Prosthennops

Scientific classification
- Kingdom: Animalia
- Phylum: Chordata
- Class: Mammalia
- Order: Artiodactyla
- Family: Tayassuidae
- Genus: †Prosthennops Matthew and Gidley, 1904

= Prosthennops =

Extinct genus of pig-like mammals

Prosthennops is a genus of extinct peccaries that lived in North and Central America between the middle Miocene and lower Pliocene (around 15-5 million years ago).

==Description==

This animal was very similar to present-day peccaries, both in appearance and size. Prosthennops had a shoulder height of about 76 cm. Individuals in the northern part of its range were larger than those in southern Central America.

It possessed a robust skull, with a depressed and elongated snout (but to a lesser extent than other extinct peccaries such as Mylohyus). The orbits were set back on the skull, above the glenoid cavity. The malar/zygomatic bones were prominent like those of African warthogs, developing laterally in massive tubercles.The premaxillary bones were well-developed and bore only two pairs of incisors, of which the second pair was often vestigial.

The fangs were pointed downwards, rather than forwards as in modern boars. The highly developed canines had an elliptical cross-section. The molarisation of the premolars was already very advanced: the second and third premolars were short, with an almost circular outline. The molars were low crowned (brachydonts), covered with a thick layer of enamel and with very simple tubercles.

==Range==

Fossil finds date to the North American land mammal ages Late Clarendonian and Hemphillian, falling within the Late Miocene. Prosthennops is known from the United States, Mexico, Honduras and Costa Rica. In the Curré Formation in the Costa Rican province of Puntarenas, part of the right mandible, molars, parts of the canines and incisors, and a phalanx have been found to be 5.8 million years old. Prosthennops is found in a 12-million-year-old stratum of the lagerstätten Ashfall Fossil Beds, predating the ash layer.

==Ecology==

Prosthennops co-occurred with other peccaries such as Platygonus and Protherohyus. It was an omnivore, feeding on plants, nuts, roots and small animals.

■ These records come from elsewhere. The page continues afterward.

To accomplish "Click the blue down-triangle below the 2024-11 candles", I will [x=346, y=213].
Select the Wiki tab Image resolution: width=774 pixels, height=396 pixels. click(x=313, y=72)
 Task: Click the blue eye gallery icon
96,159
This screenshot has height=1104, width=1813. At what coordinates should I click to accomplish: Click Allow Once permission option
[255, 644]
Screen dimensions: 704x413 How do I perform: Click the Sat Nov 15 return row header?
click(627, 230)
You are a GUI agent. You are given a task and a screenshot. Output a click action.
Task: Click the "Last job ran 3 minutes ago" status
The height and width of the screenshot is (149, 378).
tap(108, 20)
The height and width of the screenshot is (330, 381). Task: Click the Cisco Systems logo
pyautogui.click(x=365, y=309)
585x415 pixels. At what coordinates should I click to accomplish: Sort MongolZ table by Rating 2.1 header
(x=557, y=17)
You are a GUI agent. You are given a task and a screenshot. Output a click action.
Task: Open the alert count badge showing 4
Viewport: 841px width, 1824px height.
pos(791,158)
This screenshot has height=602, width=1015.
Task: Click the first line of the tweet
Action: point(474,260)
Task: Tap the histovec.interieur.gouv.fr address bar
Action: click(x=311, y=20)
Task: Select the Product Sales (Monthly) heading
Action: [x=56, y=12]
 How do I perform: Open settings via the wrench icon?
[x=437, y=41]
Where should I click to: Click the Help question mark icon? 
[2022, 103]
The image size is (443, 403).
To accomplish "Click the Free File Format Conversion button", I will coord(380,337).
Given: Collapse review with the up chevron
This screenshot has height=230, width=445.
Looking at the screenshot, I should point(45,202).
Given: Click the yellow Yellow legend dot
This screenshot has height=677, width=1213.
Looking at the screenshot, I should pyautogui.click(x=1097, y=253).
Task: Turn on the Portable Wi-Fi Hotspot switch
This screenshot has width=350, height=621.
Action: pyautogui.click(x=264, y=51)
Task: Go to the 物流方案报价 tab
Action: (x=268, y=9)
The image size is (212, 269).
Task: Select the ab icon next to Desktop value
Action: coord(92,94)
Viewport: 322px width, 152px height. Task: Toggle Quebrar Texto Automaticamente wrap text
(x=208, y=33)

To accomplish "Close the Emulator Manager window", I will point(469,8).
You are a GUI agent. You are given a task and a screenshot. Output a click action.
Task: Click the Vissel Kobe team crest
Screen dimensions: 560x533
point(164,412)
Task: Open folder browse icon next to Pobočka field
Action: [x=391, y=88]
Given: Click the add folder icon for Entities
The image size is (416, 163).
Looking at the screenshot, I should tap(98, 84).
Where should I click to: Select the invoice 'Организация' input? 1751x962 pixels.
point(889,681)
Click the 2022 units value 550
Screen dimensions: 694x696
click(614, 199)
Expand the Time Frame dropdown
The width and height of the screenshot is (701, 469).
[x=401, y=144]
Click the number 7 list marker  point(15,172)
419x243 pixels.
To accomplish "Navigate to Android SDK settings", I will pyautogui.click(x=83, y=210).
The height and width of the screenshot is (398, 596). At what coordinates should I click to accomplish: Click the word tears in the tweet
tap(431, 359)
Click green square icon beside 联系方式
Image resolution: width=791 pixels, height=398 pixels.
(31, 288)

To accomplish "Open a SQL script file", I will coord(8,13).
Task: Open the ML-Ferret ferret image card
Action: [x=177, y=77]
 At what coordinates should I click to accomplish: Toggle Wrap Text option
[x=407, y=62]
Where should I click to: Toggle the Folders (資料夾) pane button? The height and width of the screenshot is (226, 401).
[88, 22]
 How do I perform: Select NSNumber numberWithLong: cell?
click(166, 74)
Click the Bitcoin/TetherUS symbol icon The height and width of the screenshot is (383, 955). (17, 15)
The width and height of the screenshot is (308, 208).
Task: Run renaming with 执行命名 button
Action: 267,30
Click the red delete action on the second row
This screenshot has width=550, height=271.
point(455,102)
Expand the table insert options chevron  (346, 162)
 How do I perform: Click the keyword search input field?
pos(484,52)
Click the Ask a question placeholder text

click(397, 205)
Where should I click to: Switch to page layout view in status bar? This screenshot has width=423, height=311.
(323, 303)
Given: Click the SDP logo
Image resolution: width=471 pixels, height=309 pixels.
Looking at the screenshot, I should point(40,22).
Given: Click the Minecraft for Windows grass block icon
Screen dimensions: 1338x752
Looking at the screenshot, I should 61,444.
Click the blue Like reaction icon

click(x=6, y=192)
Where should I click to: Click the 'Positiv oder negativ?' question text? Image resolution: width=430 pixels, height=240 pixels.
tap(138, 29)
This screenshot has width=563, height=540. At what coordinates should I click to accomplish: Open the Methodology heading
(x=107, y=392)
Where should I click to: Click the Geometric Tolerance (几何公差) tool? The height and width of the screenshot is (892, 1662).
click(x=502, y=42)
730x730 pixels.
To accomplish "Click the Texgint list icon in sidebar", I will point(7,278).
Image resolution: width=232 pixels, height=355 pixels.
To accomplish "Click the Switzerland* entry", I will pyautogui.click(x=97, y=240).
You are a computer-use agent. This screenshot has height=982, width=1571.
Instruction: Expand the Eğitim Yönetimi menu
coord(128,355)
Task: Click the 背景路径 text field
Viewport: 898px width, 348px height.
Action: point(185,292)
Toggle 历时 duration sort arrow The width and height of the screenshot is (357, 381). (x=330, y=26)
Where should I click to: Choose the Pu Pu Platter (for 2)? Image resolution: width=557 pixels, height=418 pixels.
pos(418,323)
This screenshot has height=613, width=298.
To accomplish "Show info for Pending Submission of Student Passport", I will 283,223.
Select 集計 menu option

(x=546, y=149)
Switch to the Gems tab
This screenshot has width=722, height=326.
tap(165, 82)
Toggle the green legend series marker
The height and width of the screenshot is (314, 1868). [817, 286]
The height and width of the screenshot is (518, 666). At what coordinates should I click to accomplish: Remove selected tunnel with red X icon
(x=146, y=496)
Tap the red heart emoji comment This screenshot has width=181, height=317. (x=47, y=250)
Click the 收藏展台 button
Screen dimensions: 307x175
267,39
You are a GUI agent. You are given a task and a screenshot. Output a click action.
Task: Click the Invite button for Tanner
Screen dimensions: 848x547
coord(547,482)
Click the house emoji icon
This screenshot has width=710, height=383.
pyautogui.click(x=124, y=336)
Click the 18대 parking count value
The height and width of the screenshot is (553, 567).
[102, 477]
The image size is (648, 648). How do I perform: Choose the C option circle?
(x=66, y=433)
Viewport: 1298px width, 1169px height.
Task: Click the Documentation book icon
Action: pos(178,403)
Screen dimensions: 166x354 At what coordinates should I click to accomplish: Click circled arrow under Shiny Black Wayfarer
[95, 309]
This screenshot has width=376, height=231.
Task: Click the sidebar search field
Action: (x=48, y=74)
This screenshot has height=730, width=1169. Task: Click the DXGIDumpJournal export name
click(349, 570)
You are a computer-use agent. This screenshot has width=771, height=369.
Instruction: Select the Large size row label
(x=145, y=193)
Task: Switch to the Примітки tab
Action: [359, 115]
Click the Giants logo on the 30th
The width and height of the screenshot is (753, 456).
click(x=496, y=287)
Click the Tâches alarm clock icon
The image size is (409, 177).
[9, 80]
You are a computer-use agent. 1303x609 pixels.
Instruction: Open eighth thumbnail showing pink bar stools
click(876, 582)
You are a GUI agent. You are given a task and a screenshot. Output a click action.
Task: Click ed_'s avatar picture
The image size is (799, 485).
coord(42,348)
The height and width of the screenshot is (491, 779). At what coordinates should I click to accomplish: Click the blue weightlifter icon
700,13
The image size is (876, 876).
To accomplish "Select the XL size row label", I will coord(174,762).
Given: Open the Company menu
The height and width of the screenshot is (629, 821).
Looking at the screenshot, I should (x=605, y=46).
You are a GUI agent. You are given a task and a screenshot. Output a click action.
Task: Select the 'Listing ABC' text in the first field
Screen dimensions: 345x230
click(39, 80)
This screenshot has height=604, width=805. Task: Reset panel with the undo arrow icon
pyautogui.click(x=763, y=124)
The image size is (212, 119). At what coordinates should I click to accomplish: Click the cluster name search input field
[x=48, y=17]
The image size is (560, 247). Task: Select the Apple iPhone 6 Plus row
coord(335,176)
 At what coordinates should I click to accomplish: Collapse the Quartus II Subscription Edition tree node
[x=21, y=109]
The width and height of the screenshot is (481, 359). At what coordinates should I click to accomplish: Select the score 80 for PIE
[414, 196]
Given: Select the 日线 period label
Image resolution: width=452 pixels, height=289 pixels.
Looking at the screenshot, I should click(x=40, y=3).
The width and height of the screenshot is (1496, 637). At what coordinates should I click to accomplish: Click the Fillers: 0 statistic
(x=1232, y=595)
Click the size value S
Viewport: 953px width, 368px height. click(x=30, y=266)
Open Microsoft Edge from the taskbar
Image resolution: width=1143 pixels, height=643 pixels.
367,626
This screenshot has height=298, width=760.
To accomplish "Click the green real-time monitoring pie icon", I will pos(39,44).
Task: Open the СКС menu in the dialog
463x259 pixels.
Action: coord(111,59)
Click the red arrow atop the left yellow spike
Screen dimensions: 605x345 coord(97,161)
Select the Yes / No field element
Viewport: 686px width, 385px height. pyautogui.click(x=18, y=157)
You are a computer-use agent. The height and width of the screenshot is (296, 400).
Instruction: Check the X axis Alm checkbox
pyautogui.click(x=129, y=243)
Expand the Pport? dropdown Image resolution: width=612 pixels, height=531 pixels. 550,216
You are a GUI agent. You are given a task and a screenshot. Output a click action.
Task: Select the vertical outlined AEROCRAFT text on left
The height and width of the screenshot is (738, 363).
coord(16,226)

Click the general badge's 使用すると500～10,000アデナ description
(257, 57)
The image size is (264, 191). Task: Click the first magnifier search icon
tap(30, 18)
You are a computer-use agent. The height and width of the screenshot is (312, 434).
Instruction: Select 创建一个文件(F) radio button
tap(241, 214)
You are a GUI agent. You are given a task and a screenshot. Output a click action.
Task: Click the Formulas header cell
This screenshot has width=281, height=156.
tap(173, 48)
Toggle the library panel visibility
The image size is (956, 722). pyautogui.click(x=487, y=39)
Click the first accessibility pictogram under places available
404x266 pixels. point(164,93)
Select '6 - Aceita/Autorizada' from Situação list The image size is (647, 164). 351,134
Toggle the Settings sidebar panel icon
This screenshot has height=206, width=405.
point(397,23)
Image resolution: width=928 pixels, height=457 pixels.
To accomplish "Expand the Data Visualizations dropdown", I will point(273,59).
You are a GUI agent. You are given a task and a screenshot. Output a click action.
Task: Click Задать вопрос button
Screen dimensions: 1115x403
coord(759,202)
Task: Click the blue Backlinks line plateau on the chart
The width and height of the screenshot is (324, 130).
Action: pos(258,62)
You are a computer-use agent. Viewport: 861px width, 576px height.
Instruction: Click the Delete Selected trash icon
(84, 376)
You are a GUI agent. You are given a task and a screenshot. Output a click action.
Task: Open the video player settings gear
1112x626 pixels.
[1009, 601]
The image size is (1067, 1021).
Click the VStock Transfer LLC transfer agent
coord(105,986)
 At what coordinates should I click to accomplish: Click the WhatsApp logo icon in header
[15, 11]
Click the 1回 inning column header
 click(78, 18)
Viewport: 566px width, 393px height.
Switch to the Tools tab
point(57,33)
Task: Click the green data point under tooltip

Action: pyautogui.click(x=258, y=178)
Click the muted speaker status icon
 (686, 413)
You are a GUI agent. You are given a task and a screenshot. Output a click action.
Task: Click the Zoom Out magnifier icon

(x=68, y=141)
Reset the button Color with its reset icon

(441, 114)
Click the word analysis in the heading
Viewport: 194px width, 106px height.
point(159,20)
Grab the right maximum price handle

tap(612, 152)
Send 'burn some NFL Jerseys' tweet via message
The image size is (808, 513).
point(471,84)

Prosthennops is a typical member of the taiassuids, widespread in North America during the Miocene. It appears to have been a relatively specialised form, perhaps along the same evolutionary line that later led to the appearance of elongated snouted peccary forms such as Mylohyus.

==Etymology==

Ancient Greek σθένος (sthénos, “strength”) — referring to the skull.

==Taxonomy==

The genus Prosthennops was established by Matthew and Gidley in 1904; the type species, Prosthennops serus, had previously been described by Edward Drinker Cope as Dicotyles serus. A number of species, including P. condoni, P. kernensis, P. niobrarensis, P. rex, P. xiphodonticus, P. ziegleri, and P. haroldcooki, have been ascribed to the genus Prosthennops in much of the western United States (but also in Alabama and Mexico). Some of these species, such as P. niobrarensis and P. xiphodonticus, are clearly more derived than the others and indeed resemble today's taiassuids; they are therefore not ascribable to the genus Prosthennops. Donald Prothero asserts that the genus has historically been a wastebasket taxon.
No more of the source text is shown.